PROBLEM TO WORK ON |
Copy the passage in the text on Common Table Expressions from "Common Table Expressions" up to and including "of items sold.", substituting "sales analysis report" for "inventory analysis report".

SOURCE TEXT |
Monday, January 18, 2010

Common Table Expressions – Dispensing with the Sub-Query

The Common Table Expression (CTE) is a construct that was introduced in SQL Server 2005. It allows you to define a SELECT statement outside of your main query and then reference it within the query. It’s a great replacement for sub-queries, which can be difficult to debug and maintain, especially once their nested. You can think of CTEs as SQL views that exist only within the scope of a particular SQL statement.

Let’s start with an query example similar to one we were asked to do recently. Let’s imagine you’re asked to write an inventory analysis report that requires the following columns:

  • Item ID
  • Item Description
  • Item Class
  • Standard Cost
  • Quantity On Hand
  • Count Sold – The total number of items sold.

DATA LINES |
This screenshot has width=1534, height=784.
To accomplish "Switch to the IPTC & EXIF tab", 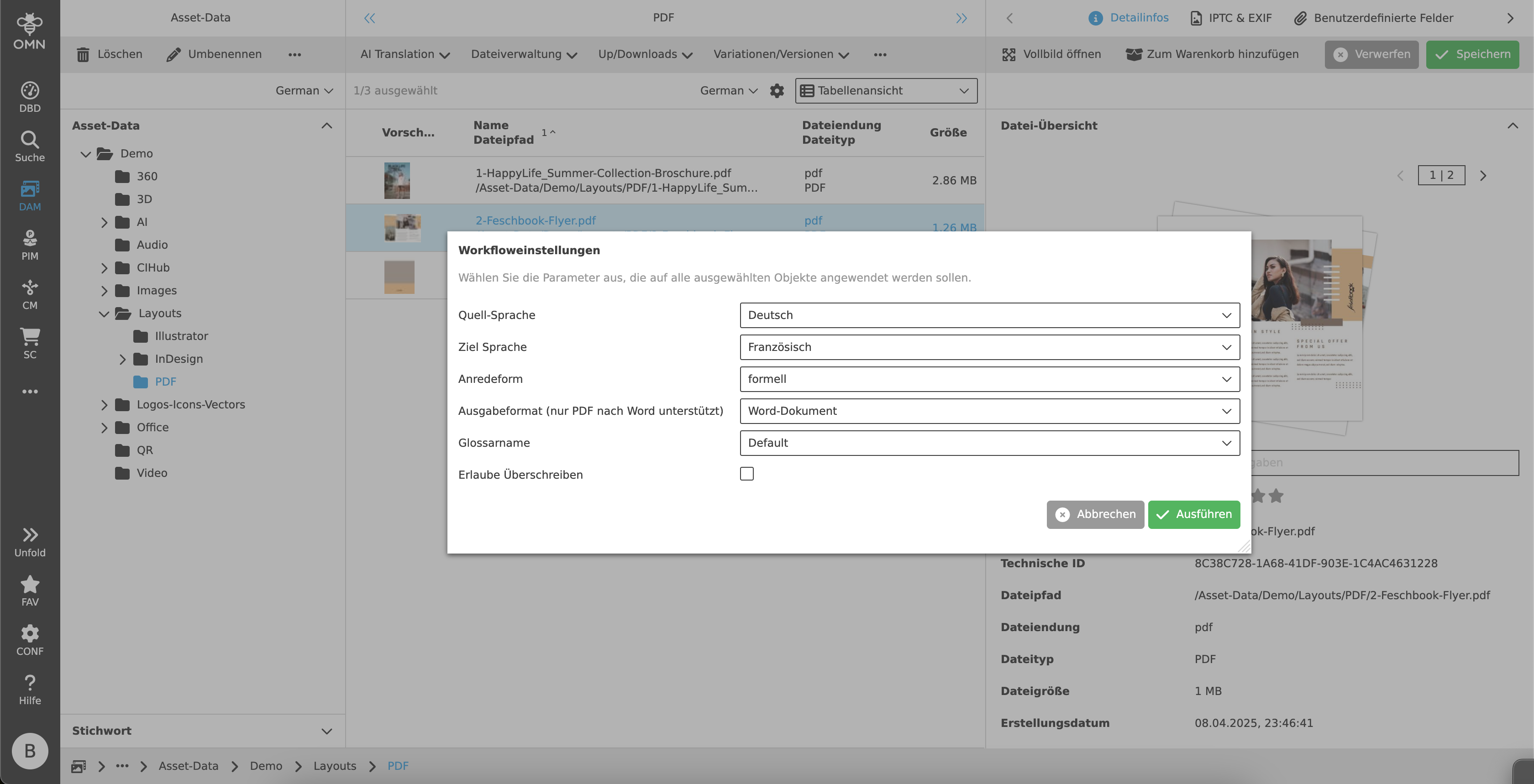I will [x=1229, y=18].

RESPONSE TO THE TASK |
Common Table Expressions – Dispensing with the Sub-Query

The Common Table Expression (CTE) is a construct that was introduced in SQL Server 2005. It allows you to define a SELECT statement outside of your main query and then reference it within the query. It’s a great replacement for sub-queries, which can be difficult to debug and maintain, especially once their nested. You can think of CTEs as SQL views that exist only within the scope of a particular SQL statement.

Let’s start with an query example similar to one we were asked to do recently. Let’s imagine you’re asked to write an sales analysis report that requires the following columns:

  • Item ID
  • Item Description
  • Item Class
  • Standard Cost
  • Quantity On Hand
  • Count Sold – The total number of items sold.